**Stated task:** Please rewrite the items below as a numbered list, one line per entry, omitting any blank lines.

**Working data:**

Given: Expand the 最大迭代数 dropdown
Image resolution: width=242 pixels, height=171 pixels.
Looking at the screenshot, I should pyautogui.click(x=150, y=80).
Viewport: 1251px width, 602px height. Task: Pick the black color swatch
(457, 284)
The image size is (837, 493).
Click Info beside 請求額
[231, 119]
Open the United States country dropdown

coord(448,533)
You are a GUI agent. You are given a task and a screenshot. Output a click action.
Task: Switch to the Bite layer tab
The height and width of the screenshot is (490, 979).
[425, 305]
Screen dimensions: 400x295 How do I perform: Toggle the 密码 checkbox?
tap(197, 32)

**Answer below:**
1. Given: Expand the 最大迭代数 dropdown
2. Image resolution: width=242 pixels, height=171 pixels.
3. Looking at the screenshot, I should pyautogui.click(x=150, y=80).
4. Viewport: 1251px width, 602px height. Task: Pick the black color swatch
5. (457, 284)
6. The image size is (837, 493).
7. Click Info beside 請求額
8. [231, 119]
9. Open the United States country dropdown
10. coord(448,533)
11. You are a GUI agent. You are given a task and a screenshot. Output a click action.
12. Task: Switch to the Bite layer tab
13. The height and width of the screenshot is (490, 979).
14. [425, 305]
15. Screen dimensions: 400x295 How do I perform: Toggle the 密码 checkbox?
16. tap(197, 32)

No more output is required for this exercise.